We’re also excited to introduce the newly redesigned WebUI in v1.0, now with a streamlined chatbot-style interface that makes interacting with MLZero intuitive and engaging. Furthermore, we’re also bringing MCP (Model Control Protocol) integration to MLZero, enabling seamless remote orchestration of AutoML pipelines through a standardized protocol。

AutoGluon Assistant is supported on Python 3.8 - 3.11 and is available on Linux.

Installation:

pip install uv
uv pip install autogluon.assistant>=1.0

To use CLI:

mlzero -i <input_data_dir>

To use webUI:

mlzero-backend   # command to start backend
mlzero-frontend  # command to start frontend on 8509 (default)

To use MCP:

# server
mlzero-backend # command to start backend
bash ./src/autogluon/mcp/server/start_services.sh # This will start the service—run it in a new terminal.
# client
python ./src/autogluon/mcp/client/server.py

MLZero Authors: Haoyang Fang, Boran Han, Steven Shen, Nick Erickson, Xiyuan Zhang, Su Zhou, Anirudh Dagar, Jiani Zhang, Ali Caner Turkmen, Cuixiong Hu, Huzefa Rangwala, Ying Nian Wu, Bernie Wang, George Karypis

Mitra

🚀 Mitra is a new state-of-the-art tabular foundation model developed by the AutoGluon team, natively supported in AutoGluon with just three lines of code via predictor.fit(train_data, hyperparameters={"MITRA": {}}). Built on the in-context learning paradigm and pretrained exclusively on synthetic data, Mitra introduces a principled pretraining approach by carefully selecting and mixing diverse synthetic priors to promote robust generalization across a wide range of real-world tabular datasets. Mitra is incorporated into the new extreme preset.

📊 Mitra achieves state of the art performance on major benchmarks including TabRepo, TabZilla, AMLB, and TabArena, especially excelling on small tabular datasets with fewer than 5,000 samples and 100 features, for both classification and regression tasks.

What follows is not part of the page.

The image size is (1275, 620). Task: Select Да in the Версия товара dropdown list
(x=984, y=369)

🧠 Mitra supports both zero-shot and fine-tuning modes and runs seamlessly on both GPU and CPU. Its weights are fully open-sourced under the Apache-2.0 license, making it a privacy-conscious and production-ready solution for enterprises concerned about data sharing and hosting.

🔗 Learn more by reading the Mitra release blog post and on HuggingFace:

We welcome community feedback for future iterations. Give us a like on HuggingFace if you want to see more cutting-edge foundation models for structured data!

Mitra Authors: Xiyuan Zhang, Danielle Robinson, Junming Yin, Nick Erickson, Abdul Fatir Ansari, Boran Han, Shuai Zhang, Leman Akoglu, Christos Faloutsos, Michael W. Mahoney, Cuixiong Hu, Huzefa Rangwala, George Karypis, Bernie Wang


General

  • Add CPU utility functions for better CPU detection in restrained env such as docker and slurm cluster. @tonyhoo (#5197)

  • Use joblib instead of loky for cpu detection. @shchur (#5215)

  • Support Apple Silicon and log it in the system info. @tonyhoo (#5141)

  • Add load pickle from url support, fix save_str if root path. @Innixma (#5142)

  • Use pyarrow by default, remove fastparquet. @Innixma (#5150)

  • Resolve AttributeError in LinearModel when using RAPIDS cuML models. @tonyhoo (#5157)

  • add kwargs option to upload_file. @Innixma (#5161)

  • prioritize the CUDA libraries from PyTorch wheel instead of the system/DLC. @FireballDWF (#5163)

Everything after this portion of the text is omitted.